◆ Document passage ◆
========================
Ask Slashdot: Keeping Digital Media After Imaging?
New submitter rogue_archivist writes "I'm an archivist at a mid-sized university archives, trying to develop a policy for archiving computer files ('born-digital records' in archival parlance). Currently old floppy disks, CDs, and the occasional hard drive are added to our network storage. Then the physical media is separated from archival paper documents and placed into storage. My question for all you slashdotters out there is: should these disks be imaged and then the physical copies discarded? Is there any benefit for keeping around physical copies of storage media long since rendered obsolete?"
Your interest is in the contents, not the container. Therefore, once you have a known-good copy of the data, you're all set.
Remember to keep a few of the old tapes/drives/whatever for the museum display, of course.
If you're a zombie and you know it, bite your friend!
I work on a team which does archiving. We have multiple layers of data storage. First, we keep all copies of media in a library. The media is imaged and stored on a SAN. The SAN is backed up to an off-site NAS. And once a year, we copy the data to hard drives and ship the drives to another site across the country. If you have the capability, put the originals in an archival storage area. I have never known a single archivist to get rid of anything, so you must be new to this community.
As an FYI, there is no such thing as obsolete media, as evidence by this project. And trust me, you can usually find a way to image most old media formats.
sudo make me a sandwich
..or can check all of the content to be perfectly read, then yeah, sure, no loss in destroying the originals.
however.. if you have the space, why destroy? another issue is sw where you in theory might have to prove ownership of a legit copy or the originals might have some other curiosity value. another thing with paper records is that if you destroy the old ones, what was stopping you from introducing new data like a record for your uncles graduation from said university and with you having destroyed the paper records no way to go check them.
so my question is, is it really that expensive to store them, just for posterity's sake? even then you could just destroy them via sloppy storage rather than intentionally burning energy for destroying them..
world was created 5 seconds before this post as it is.
If you had a 1979 copy of Wizardry on an Apple ][ floppy disk, you could images the contents. But if you wrote them back to a disk and tried to run it, it would fail.
This is because as a means of copy protection, Wizardry used track arcing. Part of a track was written on a track. Another partial track was written half a head-step away. The timing of the writes was synchronized so the partial tracks didn't overwrite. Anyone doing a naive read and write, or even a not-so-naive scan of the half tracks would fail, because they would get the timing of the writes necessary to prevent collision and to meet the consistency checks in the program.
Obviously people reverse engineered this and wrote adaptive copy programs that you could direct to do the right thing, but how is an archivist going to know that?
If you can get this level of deviousness on a primitive floppy disk, I imagine that there is plenty of deviousness to go around on other formats.
Keep the media.
I should use this sig to advertise my book ISBN-13 : 978-1501515132.
OK, that's all well and good, but what scenario do you propose that would make the 5 1/4" floppy disk a useful tool again?
Wobbly tables.
An enigma, wrapped in a riddle, shrouded in bacon and cheese
You're thinking of burned DVDs. Most professional video DVDs are stamped.
========================
◆ Complete the following ◆
1. Repeat word for word the part of the Slashdot thread on archiving digital media that runs between "sudo make me" and "for destroying them..", inclusive.
2. In the Slashdot thread on archiving digital media, what copy protection method did Wizardry use?
3. Pick up the Slashdot thread on archiving digital media where it stops and write the next part.

◆ Data excerpts ◆
========================
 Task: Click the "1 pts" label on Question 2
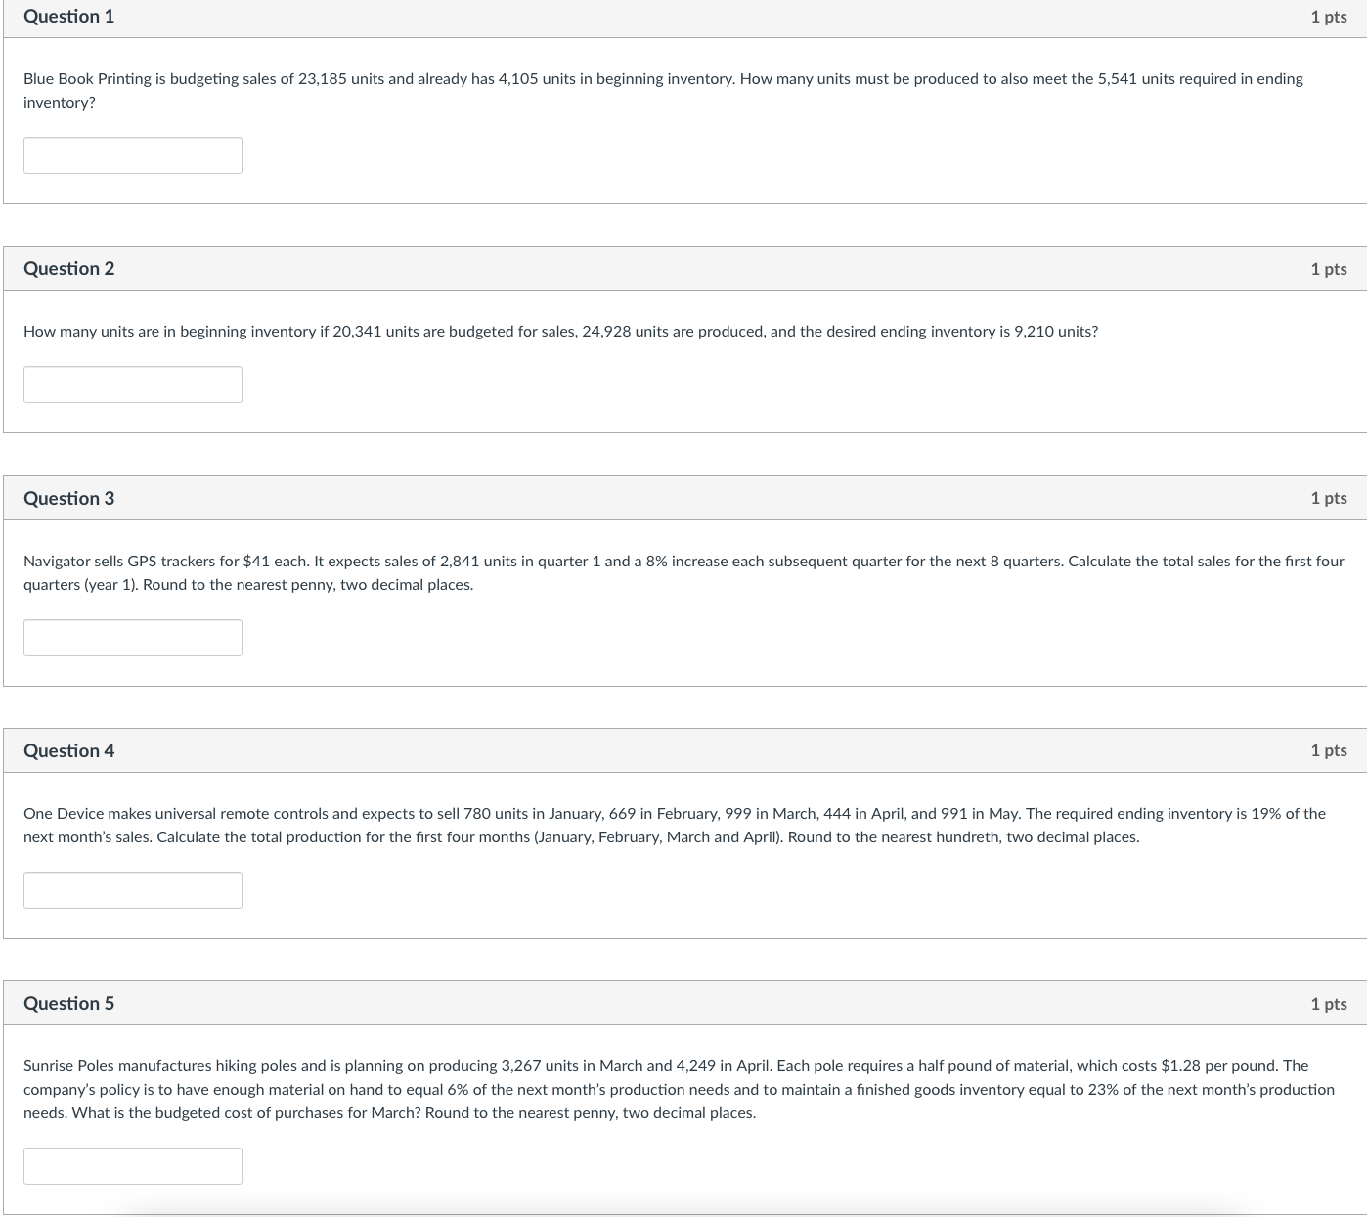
========================
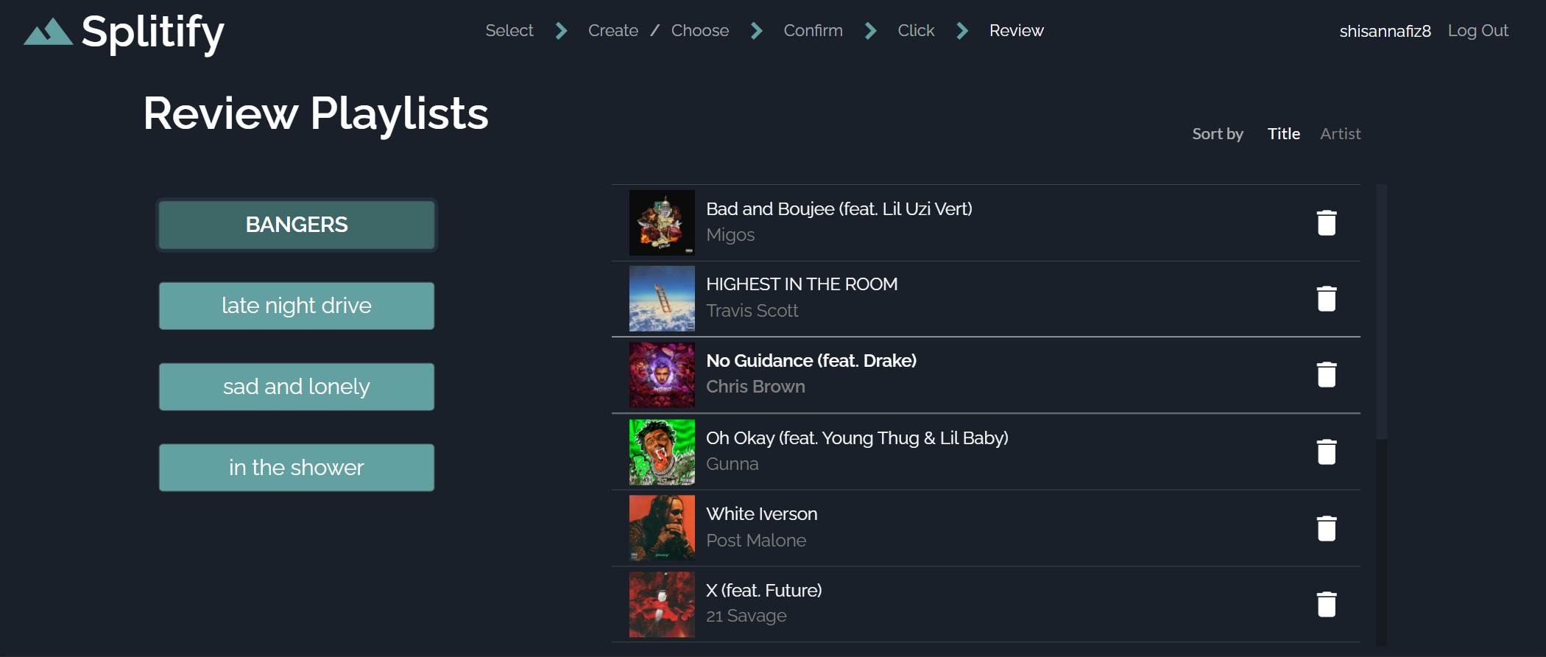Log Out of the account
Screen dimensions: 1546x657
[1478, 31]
========================
◆ Answers in order ◆
1.
sudo make me a sandwich
..or can check all of the content to be perfectly read, then yeah, sure, no loss in destroying the originals.
however.. if you have the space, why destroy? another issue is sw where you in theory might have to prove ownership of a legit copy or the originals might have some other curiosity value. another thing with paper records is that if you destroy the old ones, what was stopping you from introducing new data like a record for your uncles graduation from said university and with you having destroyed the paper records no way to go check them.
so my question is, is it really that expensive to store them, just for posterity's sake? even then you could just destroy them via sloppy storage rather than intentionally burning energy for destroying them..

2. Track arcing.

3.
You never know ... when you will discover errors in your digital copy. DVDs are not born analog. In fact the only have a shelf life of around 7 years. You need to get everything off DVDs and make several digital copies of it. You should keep the DVDs as long as possible but eventually you will not be able to read them anymore. Make sure your digital copies of the DVDs are error-free because there will come a time when you cannot go back to the DVDs.
Hmm... DVDs only live for 7 years, eh? In an archive?
I was just watching a DVD last night that I bought in 2000; it still works fine, with no scratches or degradation. I was also pulling data off a DVD-R the other day that I recorded in 2003. This DID have a slight bit of degradation, so maybe there's an issue here. Never had a problem with properly stored pressed DVDs though.
For that matter, I've still got 5 1/4" floppy disks that have readable data on them from 198, and Audio CDs from 1990. Got rid of all my cassette tapes though; both the digital and analog ones degraded really quickly with use.
What would be ideal is a file format that stores data with some error correction, so if a block got corrupted on older media, the corruption wouldn't just be detectable, but possibly correctable.
It isn't really "archival grade", but I've used the WinRAR utility for this. Archives made in 1999-2000 with error correction are still readable, check-able, and repairable, and can be moved from old CD-R to DVD to Blu-Ray, possibly to whatever the next generation of optical media will be. In fact, multi-volume archives that might have one CD or DVD go bad in a set are recoverable because I usually had one recovery volume for every four others, which might add 20% more disks to a set, but it seemed to be a fair compromise for restoring.
Analog media like photos? Keep. Who knows if there might be a better scanning technique to find more information from a photograph, similar to how one finds info about paintings.
Digital media? At least make a hash file that goes with the stored data at the minimum so corruption can be detected as the items pass to different storage media over time.
Not this tired argument again. I have burned CDs from 1995 that still work perfectly fine. Sure, they "estimated" that they would only last 7 years. Guess they were wrong, since unless I can see physical scratches or other damage, 99% of my discs from my life still work perfectly. The only ones that didn't last and had no physical damage were a cheap brand I got where the dye turned cloudy, but that happened within the first 2 years.
Peter predicted that you would "deliberately forget" creation 2000 years ago...
I have no mod points at the moment. But that's a VERY important point: A straight copy may not be good enough, due to outside-the-standards copy protection schemes.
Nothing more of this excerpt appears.